|18 July, 2019

Accurate food labelling urged to improve health standards

Less than 10 out of 120 food labels on bakery products are accurate

Image used for illustrative purpose. A shopper pushes a trolley in a supermarket in London, Britain April 11, 2017.

Image used for illustrative purpose. A shopper pushes a trolley in a supermarket in London, Britain April 11, 2017.


Less than 10 out of 120 food labels on bakery products are accurate, a new survey has found.

It was conducted by the Health Ministry as part of efforts to ensure consumers were aware of ingredients in the food items they purchase and to improve health standards in the country.

A team from the ministry conducted a field study in which they collected samples of baked goods from various markets and uncovered that almost none of the bakeries were following proper guidelines for correctly labelling ingredients.

Details of the survey were revealed yesterday during a workshop held for bakeries at the Bahrain Chamber of Commerce and Industry (BCCI).

While proper labelling is legally required for such goods, Health Ministry nutrition section head and public health consultant Dr Buthaina Ajnan said there has been an oversight in favour of focusing on quality and safety of products.

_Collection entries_
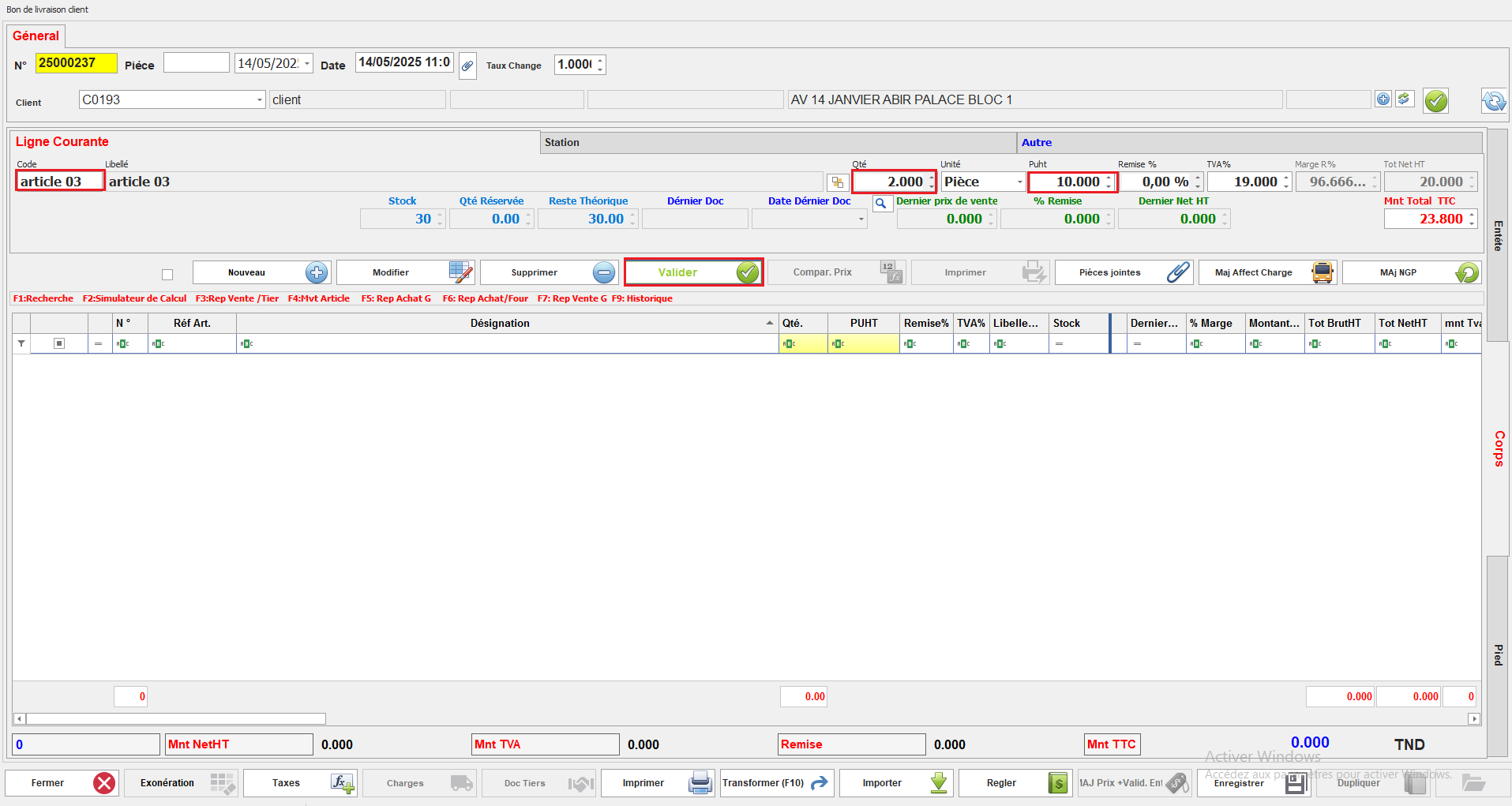The height and width of the screenshot is (806, 1512).
Task: Switch to the Géneral tab
Action: [x=36, y=36]
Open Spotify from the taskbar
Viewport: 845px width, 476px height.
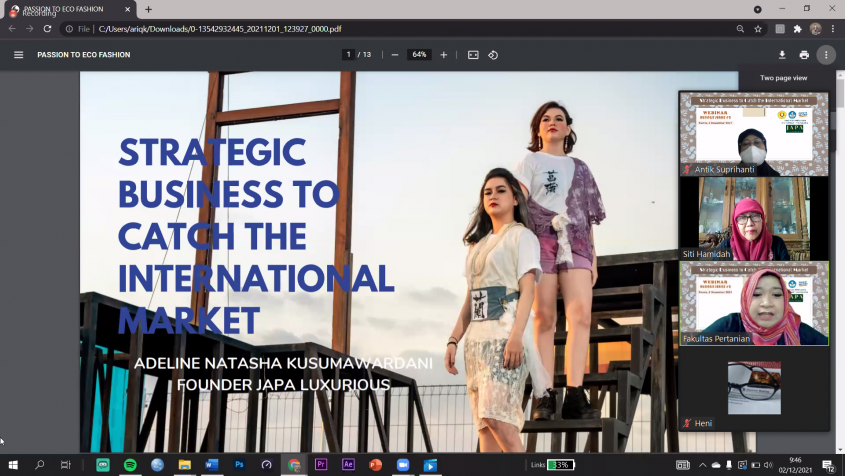point(130,465)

_What to work on_
**1)** In the article on food labelling, where were details of the survey revealed?
**2)** Translate this sentence from the article on food labelling into Spanish: "Less than 10 out of 120 food labels on bakery products are accurate, a new survey has found."
The rows play no part in either task.

_Exercise responses_
**1)** At a workshop held for bakeries at the Bahrain Chamber of Commerce and Industry (BCCI).

**2)** Menos de 10 de las 120 etiquetas de alimentos de productos de panadería son precisas, según ha constatado una nueva encuesta.